Our friends at CFED will likely have to update their map for the next Assets and Opportunity Scorecard, as states around the country take a look at their banking regulations, in the wake of Congress' passage of legislation to remove barriers to prize-linked savings. Prior to passage of H.R. 3374, federal law prohibited banks from engaging in games of chance, although state legislation could permit credit unions to offer prize-linked promotions. With the removal of this federal obstacle, only state policy stands in the way of financial institutions that want to use prizes to encourage account opening and savings activity.
Encouraged by positive outcomes from prize-linked savings interventions created by D2D Fund in partnership with credit unions in some states and intrigued by initial results in the states that have allowed such initiatives, more states are reviewing their own policies. As in the Children's Savings Account field, program demonstrations proved that an idea that--at first glance--seems improbable (poor children can save; a savings lottery can encourage financial responsibility) can, indeed, work, and policy is now following programming's lead. Advocates within the asset movement are teaming with financial industry insiders, as their mutual interests in sparking savings align (see legislative victories in Rhode Island and Washington, for example, which resulted from partnerships between the credit union industry and asset practitioners). Even researchers like us are having conversations with state policymakers who have questions about prize-linked savings and want to better understand the theory and evidence that might explain the incentives' pro-savings effects.
Even prior to federal legislative victory last December, a survey of the states reveals steady progress. Indiana and New York allowed credit unions to offer savings promotion raffles in 2014; Connecticut included community banks in 2013 legislation; Maryland amended its lottery laws in 2012 to allow savings promotion raffles; Nebraska did so in 2011 (and now has a Save to Win initiative with D2D); Washington and North Carolina also acted in 2011; and Maine and Rhode Island were first in 2010.
And the policy push that is generating more prize-linked savings initiatives is likely not to stop with replications of the existing models.

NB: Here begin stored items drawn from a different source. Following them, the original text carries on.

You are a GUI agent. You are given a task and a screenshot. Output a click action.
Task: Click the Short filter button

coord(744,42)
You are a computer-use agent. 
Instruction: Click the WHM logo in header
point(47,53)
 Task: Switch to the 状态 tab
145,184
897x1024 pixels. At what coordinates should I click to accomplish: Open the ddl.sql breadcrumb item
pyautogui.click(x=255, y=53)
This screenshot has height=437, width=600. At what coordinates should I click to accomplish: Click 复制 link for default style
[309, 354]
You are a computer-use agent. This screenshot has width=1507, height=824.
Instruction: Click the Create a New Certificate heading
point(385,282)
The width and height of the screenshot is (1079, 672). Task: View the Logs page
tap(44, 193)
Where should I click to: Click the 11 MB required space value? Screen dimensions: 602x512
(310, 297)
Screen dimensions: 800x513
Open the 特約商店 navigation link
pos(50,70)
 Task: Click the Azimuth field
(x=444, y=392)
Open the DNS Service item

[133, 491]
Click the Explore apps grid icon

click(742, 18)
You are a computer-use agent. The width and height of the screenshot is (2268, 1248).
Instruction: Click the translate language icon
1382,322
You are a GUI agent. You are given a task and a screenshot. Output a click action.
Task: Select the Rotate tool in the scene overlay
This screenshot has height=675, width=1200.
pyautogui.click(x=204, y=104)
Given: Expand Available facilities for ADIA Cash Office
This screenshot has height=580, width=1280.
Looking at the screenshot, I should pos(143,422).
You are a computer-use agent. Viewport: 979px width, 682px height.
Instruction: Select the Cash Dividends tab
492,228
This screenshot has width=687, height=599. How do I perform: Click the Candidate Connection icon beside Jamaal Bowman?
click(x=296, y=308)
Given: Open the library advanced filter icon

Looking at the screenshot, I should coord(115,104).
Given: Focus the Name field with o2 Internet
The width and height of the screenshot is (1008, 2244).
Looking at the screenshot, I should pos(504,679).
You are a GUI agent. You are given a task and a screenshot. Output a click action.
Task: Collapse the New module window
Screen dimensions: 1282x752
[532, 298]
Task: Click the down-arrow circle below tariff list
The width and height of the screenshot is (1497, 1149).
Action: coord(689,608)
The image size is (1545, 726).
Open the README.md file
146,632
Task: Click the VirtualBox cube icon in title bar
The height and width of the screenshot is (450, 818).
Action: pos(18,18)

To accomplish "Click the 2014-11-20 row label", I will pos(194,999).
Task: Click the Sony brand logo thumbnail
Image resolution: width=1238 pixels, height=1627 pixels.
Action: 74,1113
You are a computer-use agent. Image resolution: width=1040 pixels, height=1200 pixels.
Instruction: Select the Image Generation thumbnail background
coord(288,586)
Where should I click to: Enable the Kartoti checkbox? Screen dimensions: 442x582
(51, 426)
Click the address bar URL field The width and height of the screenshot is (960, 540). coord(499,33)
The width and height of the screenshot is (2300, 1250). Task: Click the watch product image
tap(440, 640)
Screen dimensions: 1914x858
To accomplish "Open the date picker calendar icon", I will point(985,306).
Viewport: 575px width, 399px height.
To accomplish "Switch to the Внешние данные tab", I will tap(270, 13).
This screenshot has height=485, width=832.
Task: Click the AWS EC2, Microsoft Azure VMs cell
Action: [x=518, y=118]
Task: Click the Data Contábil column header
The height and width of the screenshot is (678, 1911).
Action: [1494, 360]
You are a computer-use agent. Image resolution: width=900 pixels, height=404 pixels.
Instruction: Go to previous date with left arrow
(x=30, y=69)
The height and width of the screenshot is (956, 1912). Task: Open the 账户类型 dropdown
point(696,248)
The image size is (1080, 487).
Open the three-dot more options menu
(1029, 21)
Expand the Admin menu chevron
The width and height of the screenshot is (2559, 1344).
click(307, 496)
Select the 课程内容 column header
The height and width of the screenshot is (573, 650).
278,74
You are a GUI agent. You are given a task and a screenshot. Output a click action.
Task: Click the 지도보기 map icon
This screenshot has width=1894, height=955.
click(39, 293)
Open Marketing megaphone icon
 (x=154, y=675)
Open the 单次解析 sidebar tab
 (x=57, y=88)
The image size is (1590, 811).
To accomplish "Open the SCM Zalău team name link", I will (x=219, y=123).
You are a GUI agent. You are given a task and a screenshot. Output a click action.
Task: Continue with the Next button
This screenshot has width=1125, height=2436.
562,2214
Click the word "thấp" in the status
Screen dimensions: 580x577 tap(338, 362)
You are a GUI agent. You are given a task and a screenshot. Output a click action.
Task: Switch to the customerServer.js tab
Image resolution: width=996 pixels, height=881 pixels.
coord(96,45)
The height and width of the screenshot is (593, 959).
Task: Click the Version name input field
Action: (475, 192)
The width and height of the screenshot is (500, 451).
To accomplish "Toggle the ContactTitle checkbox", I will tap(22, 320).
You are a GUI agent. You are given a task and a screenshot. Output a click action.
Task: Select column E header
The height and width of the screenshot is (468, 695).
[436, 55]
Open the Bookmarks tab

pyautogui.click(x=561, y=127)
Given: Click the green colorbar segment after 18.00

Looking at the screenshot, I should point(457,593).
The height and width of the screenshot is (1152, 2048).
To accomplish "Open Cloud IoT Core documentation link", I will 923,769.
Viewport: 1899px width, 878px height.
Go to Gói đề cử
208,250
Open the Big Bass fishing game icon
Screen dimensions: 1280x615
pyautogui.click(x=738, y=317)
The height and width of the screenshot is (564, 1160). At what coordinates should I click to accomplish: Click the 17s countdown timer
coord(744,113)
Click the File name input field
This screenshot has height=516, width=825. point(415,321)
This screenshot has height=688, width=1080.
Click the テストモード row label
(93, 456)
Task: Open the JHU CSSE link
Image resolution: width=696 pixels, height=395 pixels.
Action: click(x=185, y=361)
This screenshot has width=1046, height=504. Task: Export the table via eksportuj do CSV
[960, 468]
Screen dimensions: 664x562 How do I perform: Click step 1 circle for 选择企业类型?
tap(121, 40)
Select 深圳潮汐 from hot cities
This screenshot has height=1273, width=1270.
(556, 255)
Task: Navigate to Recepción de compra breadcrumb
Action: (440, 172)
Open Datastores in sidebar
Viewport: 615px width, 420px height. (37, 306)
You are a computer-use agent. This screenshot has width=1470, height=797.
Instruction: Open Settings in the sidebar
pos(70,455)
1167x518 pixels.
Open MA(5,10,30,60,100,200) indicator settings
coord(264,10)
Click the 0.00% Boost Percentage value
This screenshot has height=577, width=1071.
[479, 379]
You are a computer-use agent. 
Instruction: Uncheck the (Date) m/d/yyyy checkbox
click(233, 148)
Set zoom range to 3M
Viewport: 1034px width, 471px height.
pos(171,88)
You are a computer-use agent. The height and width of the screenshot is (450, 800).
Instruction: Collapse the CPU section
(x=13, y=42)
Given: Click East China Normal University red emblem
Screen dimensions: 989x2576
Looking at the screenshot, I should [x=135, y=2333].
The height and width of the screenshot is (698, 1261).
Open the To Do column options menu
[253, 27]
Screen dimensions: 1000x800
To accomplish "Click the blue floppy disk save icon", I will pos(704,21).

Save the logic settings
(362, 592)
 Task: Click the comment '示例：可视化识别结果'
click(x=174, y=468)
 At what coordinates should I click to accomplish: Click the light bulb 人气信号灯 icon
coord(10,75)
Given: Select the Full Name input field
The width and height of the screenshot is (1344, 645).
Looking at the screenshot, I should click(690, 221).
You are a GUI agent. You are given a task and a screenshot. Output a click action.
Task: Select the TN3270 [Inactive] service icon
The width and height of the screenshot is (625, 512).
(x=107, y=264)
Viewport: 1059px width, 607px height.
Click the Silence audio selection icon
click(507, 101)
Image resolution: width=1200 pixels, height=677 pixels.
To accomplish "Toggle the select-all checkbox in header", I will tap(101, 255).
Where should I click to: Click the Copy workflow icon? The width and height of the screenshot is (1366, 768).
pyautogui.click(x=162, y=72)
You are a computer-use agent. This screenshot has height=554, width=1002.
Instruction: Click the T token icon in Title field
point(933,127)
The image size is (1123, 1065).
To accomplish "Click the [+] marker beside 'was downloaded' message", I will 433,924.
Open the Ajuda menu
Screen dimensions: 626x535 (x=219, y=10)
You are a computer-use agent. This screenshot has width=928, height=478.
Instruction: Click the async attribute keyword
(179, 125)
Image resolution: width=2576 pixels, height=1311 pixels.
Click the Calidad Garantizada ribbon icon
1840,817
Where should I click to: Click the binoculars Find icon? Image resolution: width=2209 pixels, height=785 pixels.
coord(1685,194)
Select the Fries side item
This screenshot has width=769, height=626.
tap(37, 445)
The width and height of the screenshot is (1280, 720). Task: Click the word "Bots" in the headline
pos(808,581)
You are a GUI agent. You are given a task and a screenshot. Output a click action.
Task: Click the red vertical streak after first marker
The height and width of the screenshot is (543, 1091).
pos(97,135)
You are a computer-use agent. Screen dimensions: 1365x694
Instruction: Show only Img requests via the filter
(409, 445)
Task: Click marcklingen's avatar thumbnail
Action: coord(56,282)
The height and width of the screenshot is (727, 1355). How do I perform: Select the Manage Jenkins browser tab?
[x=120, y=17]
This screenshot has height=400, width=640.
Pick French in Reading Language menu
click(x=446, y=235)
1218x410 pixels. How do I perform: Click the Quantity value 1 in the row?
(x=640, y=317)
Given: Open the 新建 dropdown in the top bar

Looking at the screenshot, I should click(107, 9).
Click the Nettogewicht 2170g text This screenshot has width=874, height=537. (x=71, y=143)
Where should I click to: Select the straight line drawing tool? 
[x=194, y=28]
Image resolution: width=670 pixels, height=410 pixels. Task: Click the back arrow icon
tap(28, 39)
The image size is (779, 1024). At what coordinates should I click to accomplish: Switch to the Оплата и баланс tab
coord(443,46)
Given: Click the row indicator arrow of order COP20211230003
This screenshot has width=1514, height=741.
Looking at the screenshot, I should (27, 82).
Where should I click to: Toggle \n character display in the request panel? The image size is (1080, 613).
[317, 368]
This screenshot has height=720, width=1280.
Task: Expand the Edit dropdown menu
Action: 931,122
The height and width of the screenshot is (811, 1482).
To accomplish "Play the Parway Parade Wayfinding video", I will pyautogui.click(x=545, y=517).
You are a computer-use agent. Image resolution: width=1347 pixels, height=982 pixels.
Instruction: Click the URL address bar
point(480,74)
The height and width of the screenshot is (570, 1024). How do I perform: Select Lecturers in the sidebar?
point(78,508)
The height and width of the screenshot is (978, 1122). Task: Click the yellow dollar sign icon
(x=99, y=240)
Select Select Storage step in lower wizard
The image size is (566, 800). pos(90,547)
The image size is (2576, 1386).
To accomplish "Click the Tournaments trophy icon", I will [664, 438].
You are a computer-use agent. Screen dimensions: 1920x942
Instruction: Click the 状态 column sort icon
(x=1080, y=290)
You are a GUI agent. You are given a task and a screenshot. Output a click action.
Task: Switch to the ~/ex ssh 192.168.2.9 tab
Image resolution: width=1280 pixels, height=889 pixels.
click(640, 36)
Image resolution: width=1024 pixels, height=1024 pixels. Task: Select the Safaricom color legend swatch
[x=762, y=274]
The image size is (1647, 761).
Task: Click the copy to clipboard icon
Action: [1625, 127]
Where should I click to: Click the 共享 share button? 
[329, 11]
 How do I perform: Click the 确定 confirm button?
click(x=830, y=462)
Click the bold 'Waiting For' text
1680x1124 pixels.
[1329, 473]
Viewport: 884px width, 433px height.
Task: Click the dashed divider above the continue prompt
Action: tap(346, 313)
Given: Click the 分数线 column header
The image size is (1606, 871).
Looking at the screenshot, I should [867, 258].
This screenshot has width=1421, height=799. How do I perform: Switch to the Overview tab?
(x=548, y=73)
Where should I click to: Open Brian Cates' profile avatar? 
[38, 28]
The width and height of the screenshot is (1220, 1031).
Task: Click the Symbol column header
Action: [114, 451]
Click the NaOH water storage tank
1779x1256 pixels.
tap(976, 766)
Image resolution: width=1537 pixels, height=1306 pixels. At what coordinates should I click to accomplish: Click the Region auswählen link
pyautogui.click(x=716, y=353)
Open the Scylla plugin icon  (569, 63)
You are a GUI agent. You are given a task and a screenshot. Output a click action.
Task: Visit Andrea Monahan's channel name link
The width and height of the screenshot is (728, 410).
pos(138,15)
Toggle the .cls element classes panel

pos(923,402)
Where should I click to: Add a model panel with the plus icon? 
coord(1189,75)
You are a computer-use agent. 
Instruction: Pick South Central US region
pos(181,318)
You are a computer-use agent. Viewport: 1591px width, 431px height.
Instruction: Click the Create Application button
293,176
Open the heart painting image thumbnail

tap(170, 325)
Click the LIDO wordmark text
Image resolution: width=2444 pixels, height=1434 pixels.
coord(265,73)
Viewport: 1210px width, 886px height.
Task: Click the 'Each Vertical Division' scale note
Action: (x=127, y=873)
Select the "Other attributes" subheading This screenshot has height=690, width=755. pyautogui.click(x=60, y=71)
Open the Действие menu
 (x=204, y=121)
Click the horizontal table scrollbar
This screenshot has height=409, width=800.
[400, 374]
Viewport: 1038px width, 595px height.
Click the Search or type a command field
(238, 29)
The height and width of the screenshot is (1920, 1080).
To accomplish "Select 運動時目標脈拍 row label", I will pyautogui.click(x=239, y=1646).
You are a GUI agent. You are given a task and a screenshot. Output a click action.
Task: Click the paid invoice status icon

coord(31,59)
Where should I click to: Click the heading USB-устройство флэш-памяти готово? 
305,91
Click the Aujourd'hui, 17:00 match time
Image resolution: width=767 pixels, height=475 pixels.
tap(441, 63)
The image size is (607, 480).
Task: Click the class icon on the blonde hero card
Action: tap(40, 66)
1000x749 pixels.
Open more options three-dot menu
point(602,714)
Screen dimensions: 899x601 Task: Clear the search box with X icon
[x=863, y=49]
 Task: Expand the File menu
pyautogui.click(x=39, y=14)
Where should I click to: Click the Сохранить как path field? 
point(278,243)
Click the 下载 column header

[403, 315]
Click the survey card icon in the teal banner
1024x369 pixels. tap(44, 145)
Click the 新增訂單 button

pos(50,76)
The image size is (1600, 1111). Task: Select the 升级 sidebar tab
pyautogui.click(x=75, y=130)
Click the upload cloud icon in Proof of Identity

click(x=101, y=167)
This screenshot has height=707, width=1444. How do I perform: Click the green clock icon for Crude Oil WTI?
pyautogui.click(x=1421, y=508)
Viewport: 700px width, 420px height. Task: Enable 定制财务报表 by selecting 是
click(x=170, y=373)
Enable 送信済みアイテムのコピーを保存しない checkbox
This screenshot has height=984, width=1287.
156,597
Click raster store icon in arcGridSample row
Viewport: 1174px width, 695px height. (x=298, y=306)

Folks like D2D are actively considering how approaches could build on the 'gamification' of saving, including by leveraging the wide reach, robust infrastructure, and considerable market identity of state lotteries as a conduit for saving, including among low-income and otherwie financially marginal households. There may be opportunities to transition from the congressional victory on prize-linked savings to removal of other obstacles to saving, too, including asset limits within means-tested programs. In both cases, policy change can dismantle barriers to the asset accumulation and savings behavior of low-income Americans, relatively low-hanging fruit in the pursuit of greater financial security and economic mobility.
Policy progress on prize-linked savings also reflects the growing breadth and strength of the asset-building movement, now large and strong enough to allow organizations and advocates to take on more specific 'angles' within the broader policy field. Cumulatively, victories on these different policy elements can help to reshape financial institution practices, economic opportunities, and, then, life outcomes, for disadvantaged Americans.
We're looking forward to next year's map.